Exercise requirements:
Please repeat exactly the line containing "Task: Switch to the 触发器 tab" and each line after it in the records below, through the last.

(Pixel coordinate grounding data)
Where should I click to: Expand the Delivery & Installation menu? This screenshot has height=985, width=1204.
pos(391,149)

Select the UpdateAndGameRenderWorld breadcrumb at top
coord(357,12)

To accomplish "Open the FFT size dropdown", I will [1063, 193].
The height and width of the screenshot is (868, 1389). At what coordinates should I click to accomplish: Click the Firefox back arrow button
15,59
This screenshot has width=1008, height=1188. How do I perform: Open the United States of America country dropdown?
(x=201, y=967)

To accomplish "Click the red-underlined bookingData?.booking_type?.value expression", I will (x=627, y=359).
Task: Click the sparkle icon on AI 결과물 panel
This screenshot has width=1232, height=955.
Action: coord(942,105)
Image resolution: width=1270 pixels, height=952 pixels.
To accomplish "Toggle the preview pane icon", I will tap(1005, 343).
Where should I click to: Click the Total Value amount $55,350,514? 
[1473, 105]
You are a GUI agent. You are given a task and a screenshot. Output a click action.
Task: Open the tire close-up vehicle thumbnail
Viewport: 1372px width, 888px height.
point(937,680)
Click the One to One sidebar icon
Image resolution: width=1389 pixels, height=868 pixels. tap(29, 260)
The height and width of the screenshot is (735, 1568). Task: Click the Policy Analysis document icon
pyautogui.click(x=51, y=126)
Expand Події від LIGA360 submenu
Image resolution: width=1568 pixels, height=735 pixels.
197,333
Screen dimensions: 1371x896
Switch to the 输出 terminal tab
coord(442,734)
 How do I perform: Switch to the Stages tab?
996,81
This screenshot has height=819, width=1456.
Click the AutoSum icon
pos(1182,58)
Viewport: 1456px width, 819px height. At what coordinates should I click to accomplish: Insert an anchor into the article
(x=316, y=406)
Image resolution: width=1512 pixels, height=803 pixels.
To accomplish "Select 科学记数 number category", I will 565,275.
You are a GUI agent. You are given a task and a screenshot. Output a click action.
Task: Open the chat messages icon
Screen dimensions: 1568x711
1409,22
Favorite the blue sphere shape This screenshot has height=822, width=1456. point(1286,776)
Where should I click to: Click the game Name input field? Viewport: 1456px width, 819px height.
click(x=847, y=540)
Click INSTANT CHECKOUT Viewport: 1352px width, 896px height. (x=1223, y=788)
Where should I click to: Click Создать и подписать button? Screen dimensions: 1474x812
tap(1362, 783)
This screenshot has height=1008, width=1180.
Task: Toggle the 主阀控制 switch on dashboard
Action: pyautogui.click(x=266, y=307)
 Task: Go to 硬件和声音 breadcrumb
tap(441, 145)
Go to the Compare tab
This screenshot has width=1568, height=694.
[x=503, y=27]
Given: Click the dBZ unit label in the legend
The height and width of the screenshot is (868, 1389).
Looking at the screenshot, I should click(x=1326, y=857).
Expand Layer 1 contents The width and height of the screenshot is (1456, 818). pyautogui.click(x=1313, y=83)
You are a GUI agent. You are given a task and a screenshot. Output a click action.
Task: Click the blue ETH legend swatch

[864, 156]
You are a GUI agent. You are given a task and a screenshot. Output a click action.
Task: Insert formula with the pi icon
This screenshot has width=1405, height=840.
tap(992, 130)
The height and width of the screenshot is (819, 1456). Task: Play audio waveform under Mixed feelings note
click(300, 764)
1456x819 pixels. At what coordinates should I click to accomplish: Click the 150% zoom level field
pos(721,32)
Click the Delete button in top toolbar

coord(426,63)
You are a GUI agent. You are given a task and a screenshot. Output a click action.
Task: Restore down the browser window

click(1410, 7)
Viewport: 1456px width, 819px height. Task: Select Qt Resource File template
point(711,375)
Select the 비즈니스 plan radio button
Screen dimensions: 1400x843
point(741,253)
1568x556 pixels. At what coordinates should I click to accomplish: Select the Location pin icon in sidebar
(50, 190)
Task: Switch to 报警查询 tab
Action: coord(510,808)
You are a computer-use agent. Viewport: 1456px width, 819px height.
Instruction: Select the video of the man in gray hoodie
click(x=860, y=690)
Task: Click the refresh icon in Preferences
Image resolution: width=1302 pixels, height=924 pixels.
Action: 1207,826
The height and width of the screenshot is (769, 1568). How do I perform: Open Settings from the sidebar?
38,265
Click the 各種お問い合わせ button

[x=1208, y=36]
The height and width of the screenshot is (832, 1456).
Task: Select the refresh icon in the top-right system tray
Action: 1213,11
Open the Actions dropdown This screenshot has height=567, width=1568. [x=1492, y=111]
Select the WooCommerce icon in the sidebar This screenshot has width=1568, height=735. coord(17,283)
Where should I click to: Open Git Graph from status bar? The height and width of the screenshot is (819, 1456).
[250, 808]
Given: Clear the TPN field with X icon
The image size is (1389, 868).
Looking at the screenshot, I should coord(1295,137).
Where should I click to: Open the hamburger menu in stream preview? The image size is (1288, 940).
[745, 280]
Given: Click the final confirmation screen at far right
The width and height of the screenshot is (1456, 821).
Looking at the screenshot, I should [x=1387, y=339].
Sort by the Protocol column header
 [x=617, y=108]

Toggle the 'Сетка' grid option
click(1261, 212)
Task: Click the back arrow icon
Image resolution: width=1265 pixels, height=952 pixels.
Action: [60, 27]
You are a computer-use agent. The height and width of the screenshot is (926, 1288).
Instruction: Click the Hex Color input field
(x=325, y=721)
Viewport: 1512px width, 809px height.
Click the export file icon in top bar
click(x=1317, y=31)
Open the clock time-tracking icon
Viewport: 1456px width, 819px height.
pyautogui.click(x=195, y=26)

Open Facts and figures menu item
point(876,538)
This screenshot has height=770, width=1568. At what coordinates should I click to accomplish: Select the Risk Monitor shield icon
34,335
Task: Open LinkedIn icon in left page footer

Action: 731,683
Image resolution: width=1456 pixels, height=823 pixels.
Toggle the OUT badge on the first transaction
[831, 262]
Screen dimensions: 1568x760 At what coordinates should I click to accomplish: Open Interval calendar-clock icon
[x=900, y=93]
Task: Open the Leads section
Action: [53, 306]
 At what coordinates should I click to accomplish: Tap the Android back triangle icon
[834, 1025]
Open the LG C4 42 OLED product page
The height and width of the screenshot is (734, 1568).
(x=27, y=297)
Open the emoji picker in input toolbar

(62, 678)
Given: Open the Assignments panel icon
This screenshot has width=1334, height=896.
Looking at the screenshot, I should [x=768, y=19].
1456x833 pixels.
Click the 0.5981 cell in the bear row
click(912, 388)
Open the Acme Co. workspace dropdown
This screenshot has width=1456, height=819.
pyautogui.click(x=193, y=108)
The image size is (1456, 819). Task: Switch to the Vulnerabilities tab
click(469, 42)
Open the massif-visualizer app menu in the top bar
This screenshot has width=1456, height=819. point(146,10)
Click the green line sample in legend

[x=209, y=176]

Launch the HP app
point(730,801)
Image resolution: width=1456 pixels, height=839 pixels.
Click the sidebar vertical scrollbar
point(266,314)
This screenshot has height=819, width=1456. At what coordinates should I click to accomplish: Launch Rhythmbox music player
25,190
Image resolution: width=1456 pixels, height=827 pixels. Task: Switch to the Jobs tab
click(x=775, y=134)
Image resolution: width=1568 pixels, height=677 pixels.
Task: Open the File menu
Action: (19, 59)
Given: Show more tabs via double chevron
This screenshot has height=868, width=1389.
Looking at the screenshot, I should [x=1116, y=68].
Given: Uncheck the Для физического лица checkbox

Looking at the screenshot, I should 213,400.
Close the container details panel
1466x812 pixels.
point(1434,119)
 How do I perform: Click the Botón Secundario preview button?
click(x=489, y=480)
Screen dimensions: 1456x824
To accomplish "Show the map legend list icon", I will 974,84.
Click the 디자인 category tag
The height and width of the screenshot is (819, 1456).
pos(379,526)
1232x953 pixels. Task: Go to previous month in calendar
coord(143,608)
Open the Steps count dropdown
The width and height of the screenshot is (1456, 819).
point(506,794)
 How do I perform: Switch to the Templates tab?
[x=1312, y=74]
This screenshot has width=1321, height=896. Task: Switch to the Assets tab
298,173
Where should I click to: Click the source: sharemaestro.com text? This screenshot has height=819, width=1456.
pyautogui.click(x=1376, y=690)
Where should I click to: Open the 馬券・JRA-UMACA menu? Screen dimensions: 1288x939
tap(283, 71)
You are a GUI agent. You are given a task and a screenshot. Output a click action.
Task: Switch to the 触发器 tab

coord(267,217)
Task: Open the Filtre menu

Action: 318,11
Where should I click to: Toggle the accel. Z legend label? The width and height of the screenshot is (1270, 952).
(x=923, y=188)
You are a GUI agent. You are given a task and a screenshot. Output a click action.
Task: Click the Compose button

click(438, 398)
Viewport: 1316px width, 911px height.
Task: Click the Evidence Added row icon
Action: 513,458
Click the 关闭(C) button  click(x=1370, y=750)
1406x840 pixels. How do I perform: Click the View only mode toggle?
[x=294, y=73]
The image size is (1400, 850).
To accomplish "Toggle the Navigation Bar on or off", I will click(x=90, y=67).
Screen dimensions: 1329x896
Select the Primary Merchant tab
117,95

Task response:
Task: Switch to the 触发器 tab

coord(267,217)
Task: Open the Filtre menu

Action: 318,11
Where should I click to: Toggle the accel. Z legend label? The width and height of the screenshot is (1270, 952).
(x=923, y=188)
You are a GUI agent. You are given a task and a screenshot. Output a click action.
Task: Click the Compose button

click(438, 398)
Viewport: 1316px width, 911px height.
Task: Click the Evidence Added row icon
Action: 513,458
Click the 关闭(C) button  click(x=1370, y=750)
1406x840 pixels. How do I perform: Click the View only mode toggle?
[x=294, y=73]
The image size is (1400, 850).
To accomplish "Toggle the Navigation Bar on or off", I will click(x=90, y=67).
Screen dimensions: 1329x896
Select the Primary Merchant tab
117,95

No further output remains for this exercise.